Range - the thermometer will measure from some low temperature to some high
temperature. The range can be physically limited by having length of the tube
limited ( Clinical thermometers used to be quite short and stop at about 45 degrees.
If you had such a temperature you would probably be about to die anyway. If you
put such a thermometer into boiling water, it sort of explodes as the expanding fluid
shatters the glass casing.
So number 4, longer bore, lets you increase the range of the thermometer.
But really its number 6 that determines the range. Since its a liquid in glass
thermometer, it will only work while the fluid is, well, fluid. Once the liquid freezes
all bets are off, and similarly once the liquid boils, you no longer have a
thermometer. Mercury, freezes at about -40 Celsius ( and -40 F, how about that?)
and boils at about 350 Celsius so a mercury thermometer can be used across that
range.
-40 isn't low enough for some parts of the planet, so they used to use alcohol
(Freezing point -120 C) in glass instruments, but couldn't use them to get the right
temperature for their tea as their boiling point is only 80 C.
Sensitivity - how small a change of temperature will the thermometer respond to?
Number 1 - increase the bulb size. This means that for a given temp rise there will
be a bigger amount of liquid to move up the bore - you will be able to detect smaller
temp rises.
But! With more liquid to heat up, such a sensitive thermometer will have a slow
response time.
Responsiveness - how quickly will your thermometer get up to temperature.
Don't increase the bulb size.

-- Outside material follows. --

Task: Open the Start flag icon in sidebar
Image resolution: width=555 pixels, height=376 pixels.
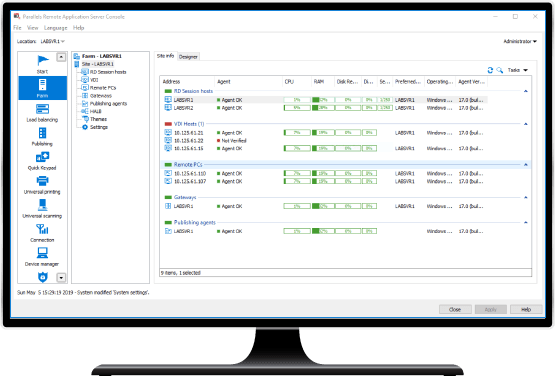Action: click(x=42, y=61)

The larger it is the longer it takes to absorb the
required heat.
Don't increase the bulb wall - that reduces responsiveness. ( What it does is improve
ruggedness.)
Perhaps number 3 - this would make it easy for the liquid to expand up the tube, but
at the same time reduce the sensitivity.
That's enough - I can't think of any reason for making the bore wall thinner, unless
you were dealing with a total immersion thermometer where you wanted the whole
column to be at the same temp.
It gets much more complicated - the liquids used vaporise into the space above
them ( which ideally should be a vacuum) and the loss of liquid can shorten the
column, while the resulting vapour pressure stops the column being as long as it
should be. And liquids do not expand evenly as the temperature changes. And can
you see them inside their glass tubes?
No wonder the world of temperature measurement is going digital.
Other Answers
range = maximum distance that liquid can travel inside the sealed glass.
sensitivity = refers to how far the liquid travels when the temperature is
raised/lowered by one degree.
responsiveness = how long it takes the liquid to travel and stabilize when the
temperature is raised/lowered by one degree.